Traktor vs Vinyl & CDJ – Auto vs Stick


Traktor vs Vinyl & CDJ – Auto vs Stick by Dave Garnish

For the past twenty years I’ve noticed that the guy (and sometimes girl) playing the music in the club or the radio – the DJ – has had a varying amount of respect thrown his (or her) way.  Chalk it up to different styles of music being popular, but today I can safely say that DJs on the international music scene are more commercially respected than any other time I can remember.  In my opinion, and this is an objective one since I started out in the music business as a DJ, the art of playing music is actually easy in comparison to producing music.

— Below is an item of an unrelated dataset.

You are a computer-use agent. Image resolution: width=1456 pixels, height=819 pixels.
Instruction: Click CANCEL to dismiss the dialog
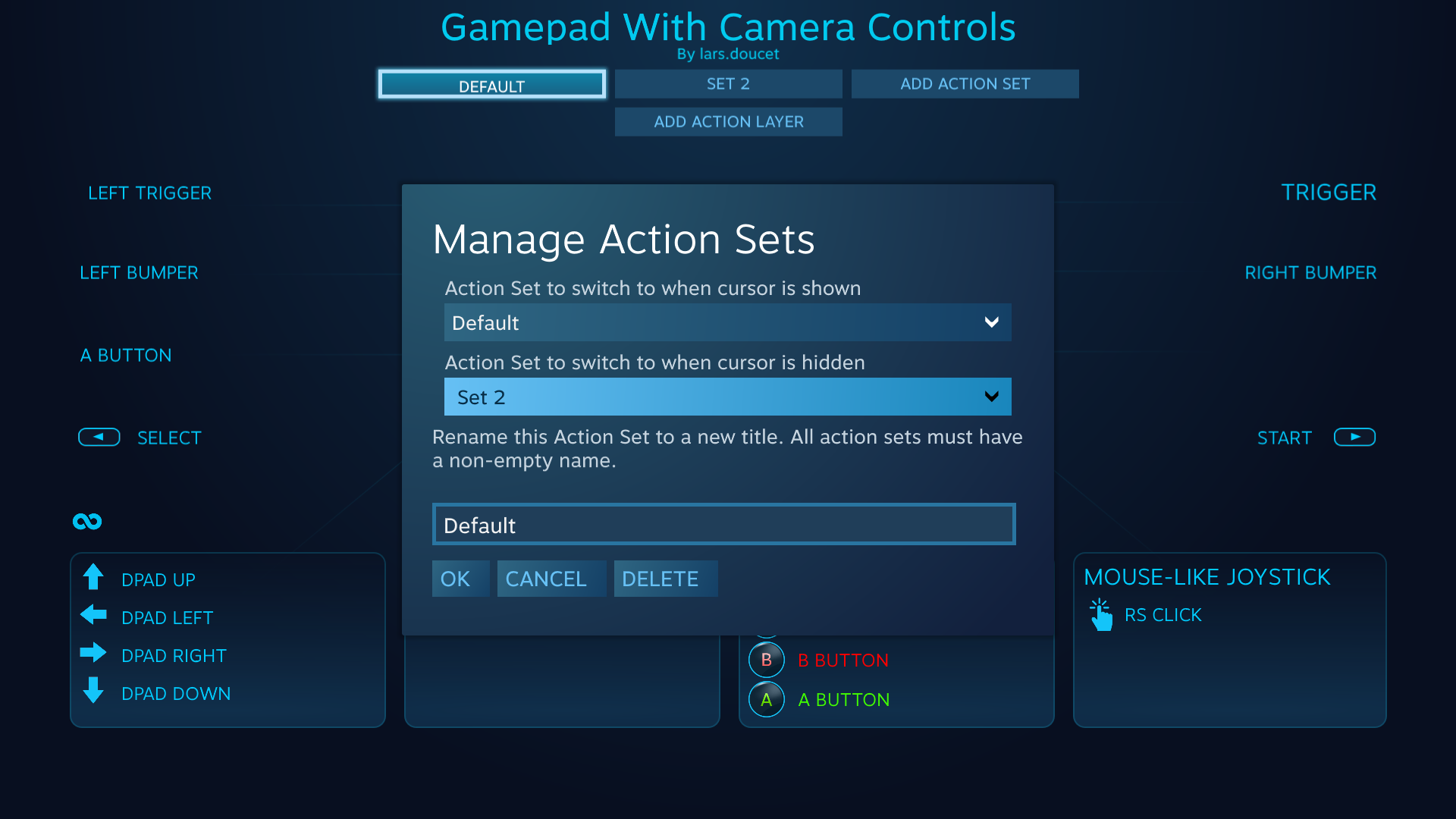pos(546,578)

I suppose you can look at DJing as a good introduction to production – because the more you play and mix tracks together, you learn about beats, bars, arrangement, dissonance, tempo, mood, dynamics (not the amplitude range type, but musical dynamics over a longer period of time), and beat matching. These days things are made easier than they were when I got started with vinyl and Technics (actually Citronic first) turntables by the advance of software such as Traktor by Native Instruments which takes care of the “boring bit” (beat matching) automatically. If you are using vinyl or CDs in older CD decks, you have to go manual and match the beats yourself.  Whereas, if you use Traktor, Serato Itch, or some of the newer CD decks with the sync button pressed, you are essentially driving with automatic transmission.

Sync button or notSeriously, the car analogy is actually a good one to use – because with Traktor you are still steering, reversing around a corner, parallel parking and driving fast without hitting anyone! In fact, I would say that ‘beat matching’ is a skill that anyone can master with practice. Literally anyone, it’s in time or it’s not in time.  Obviously, this is a skill that takes time to master, but so does driving a stick-shift gear on a manual transmission car.  Not everyone drives a stick-shift car, but before automatic transmission cars were available, pretty much everyone knew how to work a clutch. Today, many people have created successful DJ careers without “beat-matching” and allowing the software to do it for them.  This allows them to focus on more interesting aspects in their mixing.

When I first signed to Universal Music in London, I was 24 years old so I bought a flashy BMW car as one would. I remember my mate (an engineer and a tech genius who installed my studio and later became one of my best friends) got in my car and asked me about the transmission in the car as he didn’t (and still doesn’t) drive. I remember saying to him “I can drive manual but life’s too short to be pissing around changing gear yourself when a machine can do it for you.” That’s always tickled him and stuck with us for all these years, and coincidentally, this is the same old friend – Alex Morris who kindly loaned me a Traktor S4 while I was figuring out the best options before my mission to teach the celebrity client in LA we’ve all been hearing about, as I was well out of the loop!

There’s much more to DJing than there is to driving stick, and more and more top DJs are moving over to automatic. Now that I am spending more time in Southern California, I play the odd gig out for fun, although I never really enjoy it when I do DJ these days, but never remember when I am asked! I take a Traktor S4 with me. Do I want to piss about keeping the beats in time manually? Of course not! Like I said nearly 15 years ago, “Life’s too short for that!” I would rather have a more in-depth play around with the FX, think more about what to play next, do a few more teaser mixes, or most likely in my case these days, enjoy the party a bit more. That said, since we stopped doing BlaH, I no longer consider myself a ‘serious’ underground DJ, like some of our instructors, but now that all the CD players have a beat matching facility, do you think that in ten years from now DJs will be switching it off? Of course not, and in 10 years beat-matching will probably be a thing of the past. That’s a tough call, but I think I am right. I have to say that on the odd occasion I am in a club or paying attention to what a DJ is playing, I do feel like some of the romance has gone if I know they’re driving auto. I would prefer it if they were beat matching, but I’m not you’re average punter and I am an old fart. I know some of the older guys, you know, the ones who never have produced, the first gen. who have embraced Traktor and the sync button – even less to do for the all that money! But if you’re a serious DJ and under 50, you have to do more to differentiate yourself from celebrity DJs you’re now scrapping with to get your spot as high up that pecking order ladder as you can, not only by being in front of a DAW producing tracks, but in the DJ booth too, and I don’t mean just match the beats manually!